TJMS absolve homem condenado por estupro de vulnerável após sumiço de depoimento da vítima
O Tribunal de Justiça de Mato Grosso do Sul (TJMS) absolveu um homem que havia sido condenado a oito anos de prisão por estupro de vulnerável, ao entender que não há provas suficientes para manter a condenação. A decisão levou em conta, principalmente, a perda da mídia com o primeiro depoimento especial da vítima e a ausência de confirmação da acusação em juízo.
O réu tinha sido condenado em primeira instância, com pena fixada em oito anos de reclusão em regime inicial semiaberto, e a sentença chegou a ser mantida por maioria em apelação criminal. Um dos desembargadores, porém, votou pela absolvição, o que permitiu à defesa apresentar embargos infringentes, recurso que levou o caso novamente à análise do colegiado.

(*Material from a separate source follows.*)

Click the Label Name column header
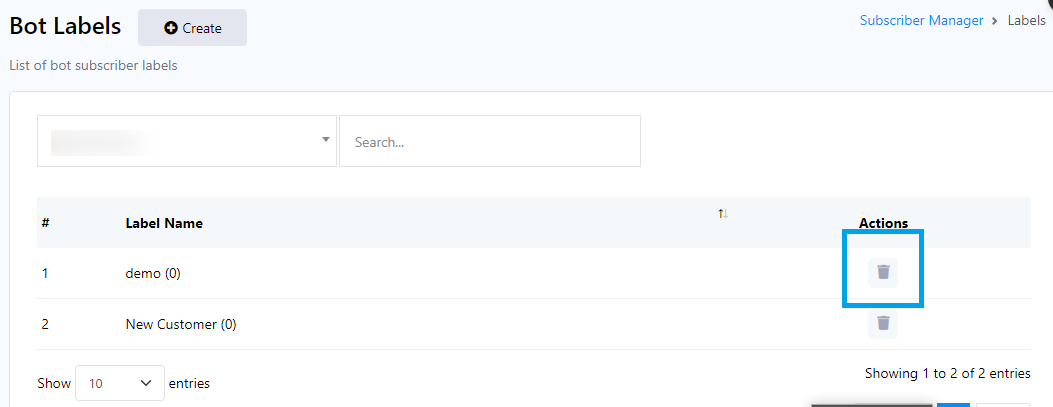 pyautogui.click(x=164, y=223)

Nos embargos, a defesa alegou que o conjunto de provas era frágil e não permitia concluir, com segurança, pela autoria do crime. Ao revisar o processo, o relator destacou que a vítima não confirmou em juízo a acusação feita anteriormente e que a perda da mídia do primeiro depoimento especial impediu a análise completa do relato, da forma de questionamento e da espontaneidade das respostas.
Os desembargadores também ressaltaram que os relatos da mãe, da tia e da psicóloga da criança eram depoimentos indiretos, baseados apenas no que teria sido contado pela vítima, sem que houvesse posterior confirmação em juízo. A isso se somou a apresentação, pela defesa, de documentos indicando que o acusado estaria em outra localidade à época dos fatos, o que, ainda que não comprovasse totalmente o álibi, reforçou a dúvida sobre a autoria.
No acórdão, o TJMS reconheceu que, embora a palavra da vítima tenha especial relevância em crimes contra a dignidade sexual, especialmente envolvendo crianças e adolescentes, é indispensável que exista um conjunto probatório firme, coerente e seguro para sustentar uma condenação.
Diante da dúvida razoável, o réu foi absolvido com base no artigo 386, inciso VII, do Código de Processo Penal, que prevê a absolvição quando não houver provas suficientes para condenação, aplicando-se o princípio do in dubio pro reo.